SDI, Inc. v. Pivotal Parker Commercial, LLC

Decision Date11 October 2012
Docket NumberNo. 11CA0134.,11CA0134.
Citation292 P.3d 1165
PartiesSDI, INC., a Colorado corporation, Plaintiff–Appellee, v. PIVOTAL PARKER COMMERCIAL, LLC, a Delaware corporation, Defendant–Appellant.
CourtColorado Court of Appeals

OPINION TEXT STARTS HERE

Silver & DeBoskey, P.C., Joe L. Silver, Martin D. Beier, Ruba M. Forno, Denver, Colorado, for PlaintiffAppellee.

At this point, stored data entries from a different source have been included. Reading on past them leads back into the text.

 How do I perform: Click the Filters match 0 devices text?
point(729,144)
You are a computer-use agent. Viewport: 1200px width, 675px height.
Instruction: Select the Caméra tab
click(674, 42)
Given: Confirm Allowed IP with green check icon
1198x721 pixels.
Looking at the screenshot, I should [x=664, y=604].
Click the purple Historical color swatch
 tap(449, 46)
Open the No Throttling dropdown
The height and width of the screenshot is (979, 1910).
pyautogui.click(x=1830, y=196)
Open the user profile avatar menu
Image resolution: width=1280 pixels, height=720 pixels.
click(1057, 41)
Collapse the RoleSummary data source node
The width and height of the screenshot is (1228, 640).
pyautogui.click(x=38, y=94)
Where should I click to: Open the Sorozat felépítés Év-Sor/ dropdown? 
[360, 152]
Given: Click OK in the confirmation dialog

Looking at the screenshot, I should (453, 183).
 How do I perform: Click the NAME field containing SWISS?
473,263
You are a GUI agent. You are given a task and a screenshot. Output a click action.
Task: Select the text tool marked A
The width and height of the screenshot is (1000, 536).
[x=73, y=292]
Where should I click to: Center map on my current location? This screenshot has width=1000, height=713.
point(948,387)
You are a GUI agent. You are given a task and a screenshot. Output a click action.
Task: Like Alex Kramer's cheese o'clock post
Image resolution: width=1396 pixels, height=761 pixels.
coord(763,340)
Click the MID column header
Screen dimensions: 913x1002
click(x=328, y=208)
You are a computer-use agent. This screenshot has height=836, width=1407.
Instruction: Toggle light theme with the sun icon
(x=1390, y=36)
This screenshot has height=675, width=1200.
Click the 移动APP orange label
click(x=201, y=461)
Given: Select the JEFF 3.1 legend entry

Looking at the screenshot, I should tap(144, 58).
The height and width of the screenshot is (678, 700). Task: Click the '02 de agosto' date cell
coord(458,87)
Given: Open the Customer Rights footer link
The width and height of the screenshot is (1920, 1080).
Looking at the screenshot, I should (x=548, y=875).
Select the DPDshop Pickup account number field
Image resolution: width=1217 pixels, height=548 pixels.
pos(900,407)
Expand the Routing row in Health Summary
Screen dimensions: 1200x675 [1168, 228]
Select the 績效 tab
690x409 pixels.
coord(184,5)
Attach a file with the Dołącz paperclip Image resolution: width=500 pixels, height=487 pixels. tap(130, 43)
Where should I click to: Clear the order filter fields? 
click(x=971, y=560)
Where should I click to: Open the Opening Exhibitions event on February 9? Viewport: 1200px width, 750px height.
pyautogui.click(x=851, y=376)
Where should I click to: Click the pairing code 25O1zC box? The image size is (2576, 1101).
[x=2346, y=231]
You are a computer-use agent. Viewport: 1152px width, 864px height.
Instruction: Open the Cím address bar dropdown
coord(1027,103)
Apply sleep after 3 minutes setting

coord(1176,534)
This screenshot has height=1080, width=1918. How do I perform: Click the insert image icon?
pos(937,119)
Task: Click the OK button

Seter & Vander Wall P.C., Kim J. Seter, Jeffrey E. Erb, Greenwood Village, Colorado; Reutzel & Associates, LLC, Karen V. Reutzel, Littleton, Colorado, for DefendantAppellant.

Opinion by Judge FURMAN.

¶ 1 In this dispute over the terms of several contracts, defendant, Pivotal Parker Commercial, LLC (Pivotal), appeals the trial court's entry of judgment following a bench trial in favor of plaintiff, SDI, Inc. (SDI). We reverse and remand.

I. The Stroh Ranch Development

¶ 2 In 1984, the Town of Parker annexed a parcel of undeveloped land known as Stroh Ranch. To facilitate development and construction of public infrastructure within Stroh Ranch, the Town of Parker authorized the formation of the Cherry Creek South Metropolitan District No. 1 (the District) under Colorado's Special District Act, sections 32–1–101 to –1807, C.R.S.2012. One of the District's specific functions was to obtain financing for developing the public infrastructure within Stroh Ranch. To this end, the District entered into a series of Bond Anticipation Notes and Reimbursement Agreements with one of the original developers of Stroh Ranch (later called Stroh Ranch Development, LLC, or SRD). In total, the District incurred an obligation to SRD in a final amount of $11,130,000.

¶ 3 To settle this obligation, the District and SRD entered into the Seventh Amendment to Restated Reimbursement Letter Agreement Dated June 26, 1989 (Seventh Amendment). The Seventh Amendment was intended to document the final liquidation of all obligations existing between SRD and the District. In paragraph 6 of the Seventh Amendment, the District assigned to SRD “the right to receive, the following revenues that the District would otherwise have received as a result of the District's development of infrastructure within the District, including but not limited to development fees.” After entering into the Seventh Amendment, SRD began assessing eight percent interest on the development fee “receivable” assigned to it. The District took no part in determining this amount. SRD later assigned the right to receive development fee revenue to SDI by a purchase and sale agreement.

II. The SDI–Pivotal Contract

¶ 4 In 2004, SDI, then an owner of certain real property in Stroh Ranch, listed the property for sale and received an offer from Pivotal. The parties entered into a real estate purchase and sale contract (SDI–Pivotal Contract) for this property, including certain property designated as Filing Nos. 14 and 15.” During negotiations of the SDI–Pivotal Contract, the parties agreed to exclude several assets from the sale. Exhibit L to the SDI–Pivotal Contract listed, as an excluded asset, “The receivable for Development Fees for Filings # 14 and # 15 ... and the balance and records thereof.” These development fees were the same fees assigned to SDI through the Seventh Amendment.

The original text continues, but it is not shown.